#### [Supplied text]
US okays Pfizer Covid booster for the elderly and high-risk

The United States on Wednesday authorized the use of boosters of Pfizer’s Covid-19 vaccine for people aged over 65, or adults at high-risk of severe disease as well as those in high-exposure jobs.

The announcement means tens of millions of Americans are now eligible for a third shot once six months have passed since their second.

“Today’s action demonstrates that science and the currently available data continue to guide the FDA’s decision-making for COVID-19 vaccines during this pandemic,” said Janet Woodcock, acting head of the Food and Drug Administration.

The decision was expected and came after an independent expert panel convened by the regulatory agency last week voted in favor of recommending the move. 

The same group, however, declined an initial proposal, submitted by Pfizer and backed by President Joe Biden’s administration, to fully approve boosters to everyone aged 16 and over. 

The panel — which included vaccinologists, infectious disease researchers and epidemiologists — concluded that the benefit-risk balance differed for younger people, especially males at risk for myocarditis. 

Boosters for Pfizer are currently being debated by a separate body of experts convened by the Centers for Disease Control and Prevention (CDC), which may recommend further specifics about recipients. 

For example, if obesity makes a person “at high risk of severe Covid,” that definition would cover more than 42 percent of the US population.

The CDC may also have to decide which workplaces and other settings might lead to “frequent institutional or occupational exposure to SARS-CoV-2.”

For its part, the FDA included “health care workers, teachers and day care staff, grocery workers and those in homeless shelters or prisons, among others.”

Recipients of the Moderna and Johnson & Johnson will now await news for when they, too, might become eligible for another shot.

#### [Data for review]
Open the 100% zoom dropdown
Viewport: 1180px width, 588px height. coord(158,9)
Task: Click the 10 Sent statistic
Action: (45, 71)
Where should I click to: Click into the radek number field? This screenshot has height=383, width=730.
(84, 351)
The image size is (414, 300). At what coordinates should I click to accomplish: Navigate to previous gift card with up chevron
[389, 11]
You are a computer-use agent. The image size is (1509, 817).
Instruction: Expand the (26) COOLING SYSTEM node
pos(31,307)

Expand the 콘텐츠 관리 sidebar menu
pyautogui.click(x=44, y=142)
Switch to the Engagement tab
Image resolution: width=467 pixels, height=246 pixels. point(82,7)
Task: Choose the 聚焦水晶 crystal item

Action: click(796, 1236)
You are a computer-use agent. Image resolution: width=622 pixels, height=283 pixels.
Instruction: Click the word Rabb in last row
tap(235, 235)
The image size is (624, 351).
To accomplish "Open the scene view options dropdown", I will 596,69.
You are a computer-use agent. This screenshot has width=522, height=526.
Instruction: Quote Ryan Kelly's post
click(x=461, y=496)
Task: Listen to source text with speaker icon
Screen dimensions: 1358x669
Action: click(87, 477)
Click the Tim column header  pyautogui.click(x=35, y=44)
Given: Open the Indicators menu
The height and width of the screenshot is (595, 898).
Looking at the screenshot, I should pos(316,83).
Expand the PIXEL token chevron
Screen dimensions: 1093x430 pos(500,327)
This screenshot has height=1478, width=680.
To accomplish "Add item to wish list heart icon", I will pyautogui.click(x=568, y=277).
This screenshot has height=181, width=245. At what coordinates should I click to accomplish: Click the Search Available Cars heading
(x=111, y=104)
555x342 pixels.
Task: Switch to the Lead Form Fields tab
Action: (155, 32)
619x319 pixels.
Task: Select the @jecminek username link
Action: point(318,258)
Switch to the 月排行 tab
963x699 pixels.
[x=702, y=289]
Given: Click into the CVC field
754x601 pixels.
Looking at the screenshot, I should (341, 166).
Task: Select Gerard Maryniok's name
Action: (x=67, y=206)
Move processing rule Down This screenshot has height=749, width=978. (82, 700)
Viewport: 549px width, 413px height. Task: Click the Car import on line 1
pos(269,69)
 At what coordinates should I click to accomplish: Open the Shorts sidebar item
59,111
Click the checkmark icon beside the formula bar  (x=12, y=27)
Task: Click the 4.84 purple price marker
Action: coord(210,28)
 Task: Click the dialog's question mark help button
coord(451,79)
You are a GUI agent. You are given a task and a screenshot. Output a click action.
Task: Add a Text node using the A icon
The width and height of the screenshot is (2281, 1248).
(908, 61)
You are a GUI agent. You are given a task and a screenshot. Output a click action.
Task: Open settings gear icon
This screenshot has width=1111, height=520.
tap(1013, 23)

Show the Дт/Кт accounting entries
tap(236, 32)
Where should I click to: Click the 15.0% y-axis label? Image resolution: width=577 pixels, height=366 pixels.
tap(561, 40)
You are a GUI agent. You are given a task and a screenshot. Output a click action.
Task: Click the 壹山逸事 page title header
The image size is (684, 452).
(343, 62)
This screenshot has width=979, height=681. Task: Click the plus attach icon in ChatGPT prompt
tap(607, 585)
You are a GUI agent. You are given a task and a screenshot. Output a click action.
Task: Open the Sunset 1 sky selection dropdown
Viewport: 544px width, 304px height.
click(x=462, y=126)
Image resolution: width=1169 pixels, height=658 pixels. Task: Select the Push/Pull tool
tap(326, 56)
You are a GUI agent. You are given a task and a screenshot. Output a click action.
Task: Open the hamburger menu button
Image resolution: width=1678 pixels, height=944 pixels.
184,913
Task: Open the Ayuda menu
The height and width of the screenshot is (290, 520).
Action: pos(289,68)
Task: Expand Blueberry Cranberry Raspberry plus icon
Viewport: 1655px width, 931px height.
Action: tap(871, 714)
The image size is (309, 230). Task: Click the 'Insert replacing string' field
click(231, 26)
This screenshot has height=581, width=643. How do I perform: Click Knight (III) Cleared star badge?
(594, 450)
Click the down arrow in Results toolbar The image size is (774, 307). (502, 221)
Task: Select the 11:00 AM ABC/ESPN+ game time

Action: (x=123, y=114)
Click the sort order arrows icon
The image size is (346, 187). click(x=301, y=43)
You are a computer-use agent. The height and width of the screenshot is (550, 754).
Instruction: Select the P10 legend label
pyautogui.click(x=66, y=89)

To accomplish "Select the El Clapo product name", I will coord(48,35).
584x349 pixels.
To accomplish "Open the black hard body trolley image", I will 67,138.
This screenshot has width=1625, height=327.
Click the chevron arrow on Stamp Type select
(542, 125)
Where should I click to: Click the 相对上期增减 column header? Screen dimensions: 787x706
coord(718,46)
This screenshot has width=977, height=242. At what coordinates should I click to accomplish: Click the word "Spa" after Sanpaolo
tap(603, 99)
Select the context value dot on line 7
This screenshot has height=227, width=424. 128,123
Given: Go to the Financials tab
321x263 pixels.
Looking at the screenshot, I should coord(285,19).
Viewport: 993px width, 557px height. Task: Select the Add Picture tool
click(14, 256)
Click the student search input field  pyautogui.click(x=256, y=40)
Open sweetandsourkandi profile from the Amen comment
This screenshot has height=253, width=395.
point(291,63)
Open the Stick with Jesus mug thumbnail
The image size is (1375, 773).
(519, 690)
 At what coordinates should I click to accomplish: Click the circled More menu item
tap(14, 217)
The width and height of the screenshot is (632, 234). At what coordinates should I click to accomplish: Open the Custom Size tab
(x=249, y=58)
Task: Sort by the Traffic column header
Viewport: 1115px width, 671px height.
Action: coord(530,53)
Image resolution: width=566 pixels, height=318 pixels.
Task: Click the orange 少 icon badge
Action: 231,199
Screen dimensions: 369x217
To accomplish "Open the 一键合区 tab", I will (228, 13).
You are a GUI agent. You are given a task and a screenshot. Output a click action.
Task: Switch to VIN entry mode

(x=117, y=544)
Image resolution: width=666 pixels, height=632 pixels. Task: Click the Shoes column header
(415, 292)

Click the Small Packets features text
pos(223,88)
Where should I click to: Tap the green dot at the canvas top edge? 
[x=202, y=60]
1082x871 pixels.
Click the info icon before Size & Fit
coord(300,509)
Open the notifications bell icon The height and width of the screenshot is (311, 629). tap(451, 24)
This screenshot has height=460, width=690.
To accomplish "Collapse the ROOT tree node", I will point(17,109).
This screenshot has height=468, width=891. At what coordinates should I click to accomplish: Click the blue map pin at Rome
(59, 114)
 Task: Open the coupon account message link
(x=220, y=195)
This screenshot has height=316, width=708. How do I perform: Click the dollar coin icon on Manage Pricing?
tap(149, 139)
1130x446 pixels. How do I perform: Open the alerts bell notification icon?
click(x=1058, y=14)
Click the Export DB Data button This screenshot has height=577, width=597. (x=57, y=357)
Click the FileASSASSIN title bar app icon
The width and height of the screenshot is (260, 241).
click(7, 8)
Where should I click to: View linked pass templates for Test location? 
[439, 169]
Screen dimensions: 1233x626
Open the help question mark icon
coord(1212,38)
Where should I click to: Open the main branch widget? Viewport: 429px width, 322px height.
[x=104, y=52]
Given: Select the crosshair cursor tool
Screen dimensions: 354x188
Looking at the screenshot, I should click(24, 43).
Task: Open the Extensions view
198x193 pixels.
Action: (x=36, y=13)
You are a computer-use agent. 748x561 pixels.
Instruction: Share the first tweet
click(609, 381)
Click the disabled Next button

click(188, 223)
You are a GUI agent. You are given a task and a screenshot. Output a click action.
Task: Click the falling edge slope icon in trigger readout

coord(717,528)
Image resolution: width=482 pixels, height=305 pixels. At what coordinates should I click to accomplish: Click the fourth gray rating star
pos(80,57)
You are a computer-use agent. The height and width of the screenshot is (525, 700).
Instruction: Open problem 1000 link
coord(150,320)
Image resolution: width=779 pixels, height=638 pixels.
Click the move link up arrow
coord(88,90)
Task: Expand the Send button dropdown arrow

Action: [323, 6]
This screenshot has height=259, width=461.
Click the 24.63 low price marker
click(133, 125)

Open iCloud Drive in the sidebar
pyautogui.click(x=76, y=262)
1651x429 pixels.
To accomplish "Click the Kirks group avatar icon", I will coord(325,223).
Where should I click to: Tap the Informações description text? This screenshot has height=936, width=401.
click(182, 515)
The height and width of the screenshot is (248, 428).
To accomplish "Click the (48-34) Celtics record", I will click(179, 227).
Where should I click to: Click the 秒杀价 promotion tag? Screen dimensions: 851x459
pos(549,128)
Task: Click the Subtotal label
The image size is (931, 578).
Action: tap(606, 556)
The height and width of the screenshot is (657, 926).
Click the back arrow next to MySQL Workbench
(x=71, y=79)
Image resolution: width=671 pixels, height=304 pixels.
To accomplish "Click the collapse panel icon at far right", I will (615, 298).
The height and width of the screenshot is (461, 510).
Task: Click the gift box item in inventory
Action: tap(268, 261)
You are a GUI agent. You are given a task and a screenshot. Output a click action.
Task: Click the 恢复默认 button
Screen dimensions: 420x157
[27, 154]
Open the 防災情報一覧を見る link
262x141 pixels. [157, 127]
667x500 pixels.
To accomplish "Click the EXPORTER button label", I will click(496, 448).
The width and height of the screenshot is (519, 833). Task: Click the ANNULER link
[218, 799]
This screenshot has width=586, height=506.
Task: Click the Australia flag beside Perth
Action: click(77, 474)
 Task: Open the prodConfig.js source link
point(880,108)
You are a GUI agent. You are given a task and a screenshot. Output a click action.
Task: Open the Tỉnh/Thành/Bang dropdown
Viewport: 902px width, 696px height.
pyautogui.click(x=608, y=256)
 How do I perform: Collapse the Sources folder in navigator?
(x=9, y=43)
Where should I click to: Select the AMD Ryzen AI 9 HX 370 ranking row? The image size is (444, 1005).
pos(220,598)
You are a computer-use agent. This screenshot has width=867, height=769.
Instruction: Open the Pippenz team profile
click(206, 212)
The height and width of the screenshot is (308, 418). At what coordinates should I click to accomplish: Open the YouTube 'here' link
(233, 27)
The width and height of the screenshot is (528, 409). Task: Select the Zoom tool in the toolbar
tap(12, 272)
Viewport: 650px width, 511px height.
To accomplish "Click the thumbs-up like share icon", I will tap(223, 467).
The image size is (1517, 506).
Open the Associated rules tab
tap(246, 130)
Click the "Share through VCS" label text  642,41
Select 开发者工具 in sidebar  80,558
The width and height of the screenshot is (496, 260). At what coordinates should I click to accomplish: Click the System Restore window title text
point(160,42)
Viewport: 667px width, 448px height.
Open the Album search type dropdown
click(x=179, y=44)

#### [What the exercise asks]
Copy out everything in the Pfizer booster article from "The decision was" down to "specifics about recipients.", substituting "vaccine scientists" for "vaccinologists".

#### [Exercise output]
The decision was expected and came after an independent expert panel convened by the regulatory agency last week voted in favor of recommending the move. 

The same group, however, declined an initial proposal, submitted by Pfizer and backed by President Joe Biden’s administration, to fully approve boosters to everyone aged 16 and over. 

The panel — which included vaccine scientists, infectious disease researchers and epidemiologists — concluded that the benefit-risk balance differed for younger people, especially males at risk for myocarditis. 

Boosters for Pfizer are currently being debated by a separate body of experts convened by the Centers for Disease Control and Prevention (CDC), which may recommend further specifics about recipients.